## What the task asks
Check each statement against the thread below on subtracting one Python list from another, and answer yes or no. (a) In the question's example, l1 - l2 should give [1,6]. (b) A comment says that using in on a list is O(1). (c) A comment says PEP8 advises against using lowercase "L" as a name.
Begin Text section
572

Let's say I have two lists, l1 and l2. I want to perform l1 - l2, which returns all elements of l1 not in l2.

I can think of a naive loop approach to doing this, but that is going to be really inefficient. What is a pythonic and efficient way of doing this?

As an example, if I have l1 = [1,2,6,8] and l2 = [2,3,5,8], l1 - l2 should return [1,6]

6
  • 27
    Just a tip: PEP8 states that lowercase "L" should not be used because it looks too much like a 1.
    – spelchekr
    Jun 10, 2015 at 19:43
  • 3
    I agree. I read this whole question and the answers wondering why people kept using eleven and twelve. It was only when I read @spelchekr 's comment that it made sense.
    – robline
    Aug 21, 2019 at 17:15
  • 1
    Possible duplicate of dropping rows from dataframe based on a "not in" condition
    – Jim G.
    Sep 11, 2019 at 18:34
  • 3
    @JimG. Dataframe and list is not the same thing. Nov 6, 2019 at 10:10
  • 1
    This question is not well defined. Lists allow duplicate items. Should [1, 1, 2, 3] - [1, 2] return [1, 3] or just [3]? The solutions below all seem to to assume that it should return [3], that all members which match an element of the second list should be removed from the first list. You sometimes need list operations to obey algebraic properties. If A - B = C, then C + B = A. That isn't the case here, since duplicate values are lost.
    – Dan J.
    Oct 14, 2021 at 21:03

13 Answers 13

732

Python has a language feature called List Comprehensions that is perfectly suited to making this sort of thing extremely easy. The following statement does exactly what you want and stores the result in l3:

l3 = [x for x in l1 if x not in l2]

l3 will contain [1, 6].

11
  • 17
    Very pythonic; I like it! How efficient is it?
    – fandom
    Nov 18, 2010 at 2:51
  • 6
    I believe quite efficient, and it has the benefit of being extremely readable and clear as to what you're trying to accomplish. I came across a blog post you might find interesting relating to efficiency: blog.cdleary.com/2010/04/efficiency-of-list-comprehensions
    – Donut
    Nov 18, 2010 at 2:55
  • 12
    @fandom: the list comprehension itself is quite efficient (although a generator comprehension might be more efficient by not duplicating elements in memory), but the in operator isn't that efficient on a list. in on a list is O(n), whereas in on a set is O(1). However, until you get to thousands of elements or more, you're unlikely to notice the difference. Nov 18, 2010 at 3:10
  • 2
    l3 = [x for x in l1 if x not in set(l2)] ? I am sure if set(l2) would be called more than once.
End Text section
Begin Records provided
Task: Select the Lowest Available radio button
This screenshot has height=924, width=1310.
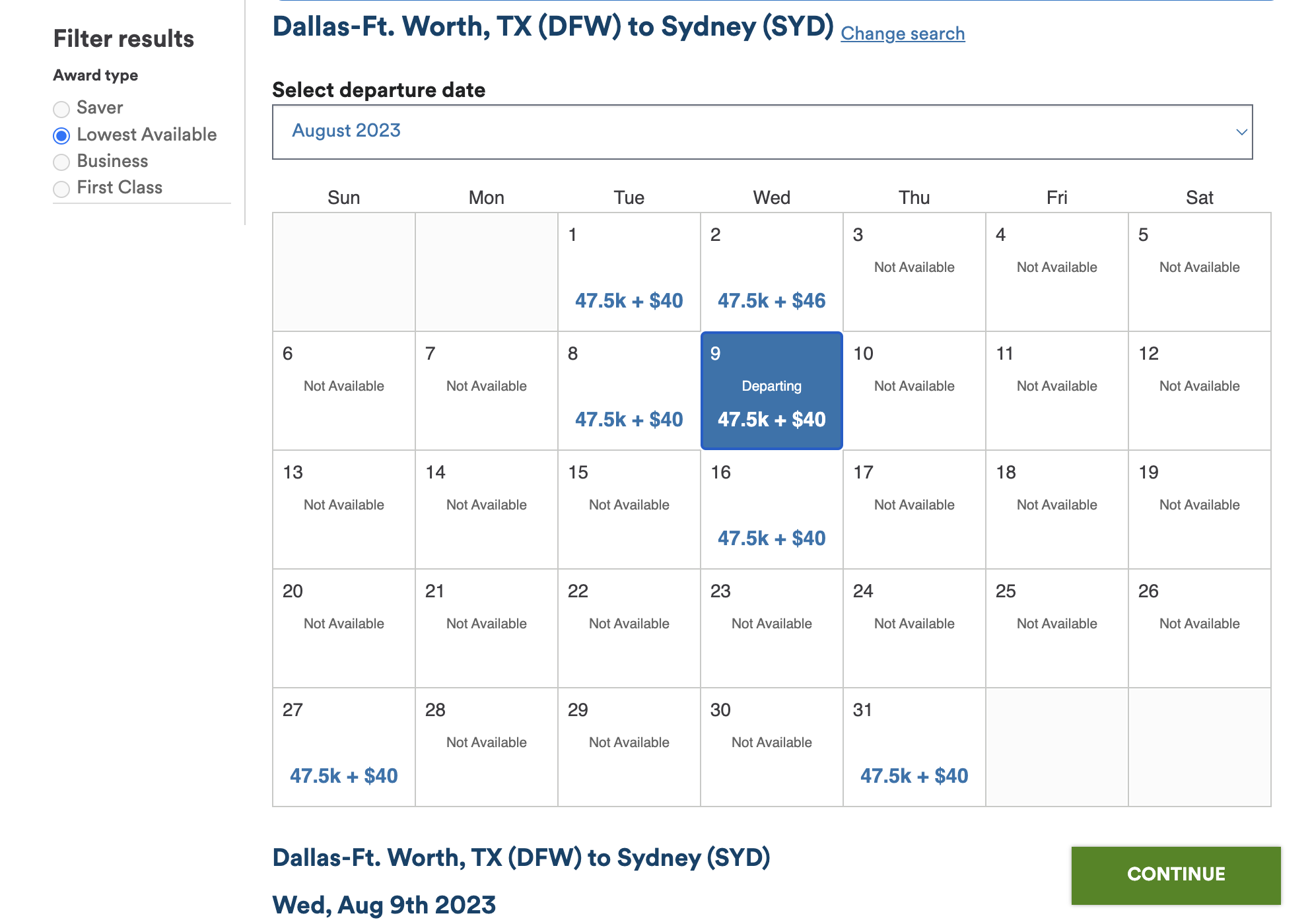Action: [61, 136]
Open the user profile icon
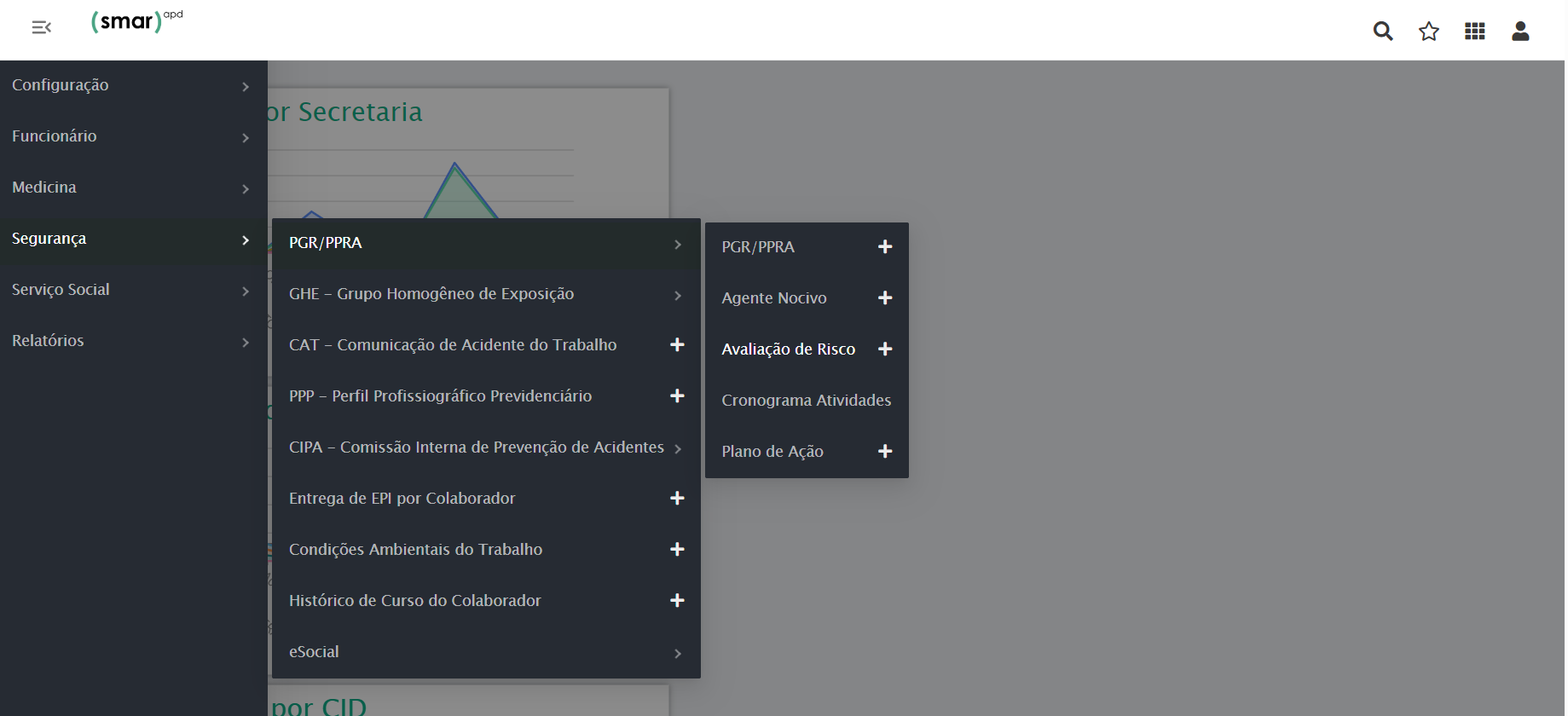 [x=1519, y=32]
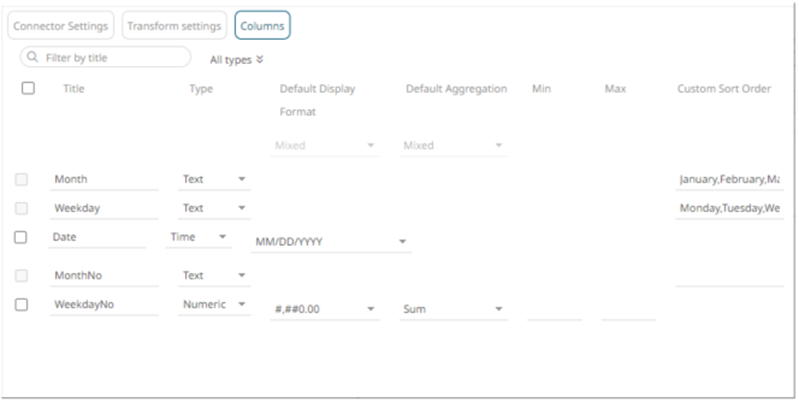The width and height of the screenshot is (799, 402).
Task: Select the Month row checkbox
Action: click(21, 179)
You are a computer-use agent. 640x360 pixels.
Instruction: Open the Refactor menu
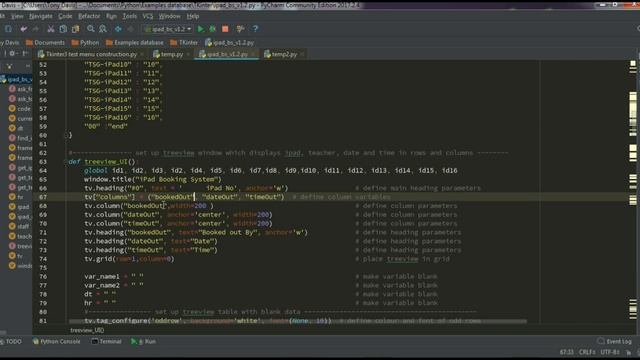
End Records provided
## Answer
(a) Yes: "l1 - l2 should return [1,6]"
(b) No: "in on a list is O(n), whereas in on a set is O(1)"
(c) Yes: "PEP8 states that lowercase "L" should not be used because it looks too much like a 1."